Experiments undertaken with commercially available recombinantly produced human immunodeficiency virus Type 1 (HIV-1) gp120 demonstrated that the resuspended lyophilized protein, a product of the baculovirus expression system, had intrinsic nuclease activity. This nuclease activity was distinguishable from the moleculargrade bovine serum albumin that it was constituted in. The activity was thermolabile in that if the preparation was heated to 100°C for 10 min, the activity was abolished, although this did not happen when it was stored at −20°C. The nuclease activity was also Ca+2- and Mg+2-dependent, and had endonuclease as opposed to exonuclease activity. Zn+2 ions were found to inhibit the enzyme. The intensity of nuclease activity varied from batch to batch. A lyophilized homogenate of Sf9 insect cells expressing the Rho baculovirus-derived red blood cell protein 4.2 (Pallidin) was also found to have nuclease activity on reconstitution. In contrast, most, though not all E. coli-produced recombinant proteins were found to be free of nuclease activity. The use of activity gels to identify the size of the nuclease contained in the gp120 preparation was limited, because despite the use of many renaturation methods, the enzyme in the gp120 preparation could not be functionally resuscitated following sodium dodecyl sulfate polyacrylamide gel electrophoresis. Immunoprecipitation studies were useful to demonstrate that nuclease activity in the gp120 preparation was functionally distinguishable from the gp120 itself.

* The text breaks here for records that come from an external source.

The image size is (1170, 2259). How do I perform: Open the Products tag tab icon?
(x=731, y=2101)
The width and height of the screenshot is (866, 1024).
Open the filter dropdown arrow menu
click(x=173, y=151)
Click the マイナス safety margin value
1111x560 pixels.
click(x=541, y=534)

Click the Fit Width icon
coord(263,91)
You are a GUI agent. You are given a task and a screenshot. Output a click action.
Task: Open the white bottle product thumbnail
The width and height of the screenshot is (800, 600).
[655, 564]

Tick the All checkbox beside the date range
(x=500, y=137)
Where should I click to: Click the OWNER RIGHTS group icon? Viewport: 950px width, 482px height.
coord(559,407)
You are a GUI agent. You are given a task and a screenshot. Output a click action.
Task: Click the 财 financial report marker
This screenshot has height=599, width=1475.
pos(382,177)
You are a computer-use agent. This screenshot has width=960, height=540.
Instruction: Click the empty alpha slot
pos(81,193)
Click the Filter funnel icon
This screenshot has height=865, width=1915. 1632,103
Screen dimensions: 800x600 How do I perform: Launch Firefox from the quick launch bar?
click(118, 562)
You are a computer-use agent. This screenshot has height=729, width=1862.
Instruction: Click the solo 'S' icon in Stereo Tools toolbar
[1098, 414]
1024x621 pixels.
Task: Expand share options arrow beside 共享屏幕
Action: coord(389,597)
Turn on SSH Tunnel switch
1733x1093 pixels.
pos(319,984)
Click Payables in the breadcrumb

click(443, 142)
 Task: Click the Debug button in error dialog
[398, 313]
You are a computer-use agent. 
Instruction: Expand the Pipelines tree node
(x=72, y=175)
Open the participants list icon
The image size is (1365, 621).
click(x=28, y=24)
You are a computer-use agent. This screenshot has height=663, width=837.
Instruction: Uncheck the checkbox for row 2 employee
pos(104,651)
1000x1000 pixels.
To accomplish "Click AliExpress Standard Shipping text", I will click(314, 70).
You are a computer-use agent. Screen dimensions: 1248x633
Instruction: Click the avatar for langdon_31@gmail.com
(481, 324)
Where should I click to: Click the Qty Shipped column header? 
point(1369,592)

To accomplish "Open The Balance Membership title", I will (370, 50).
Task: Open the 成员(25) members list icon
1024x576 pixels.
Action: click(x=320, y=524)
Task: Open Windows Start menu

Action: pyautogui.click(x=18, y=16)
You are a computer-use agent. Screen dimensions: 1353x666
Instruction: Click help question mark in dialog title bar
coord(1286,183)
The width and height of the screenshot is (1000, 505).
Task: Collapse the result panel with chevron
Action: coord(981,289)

When mononuclear cells transformed with anti- CD3 were concurrently incubated with gp120 (5–40 μg/mL), internucleosomal DNA fragments characteristic of apoptosis were demonstrated in the supernatant by DNA gel electrophoresis. In the context of HIV-1 and AIDS, where the depletion of CD4+ T-cells has been found to be associated with apoptosis, nuclease activity intrinsic to the gp120 preparation used in experimentation may potentially alter experimental results.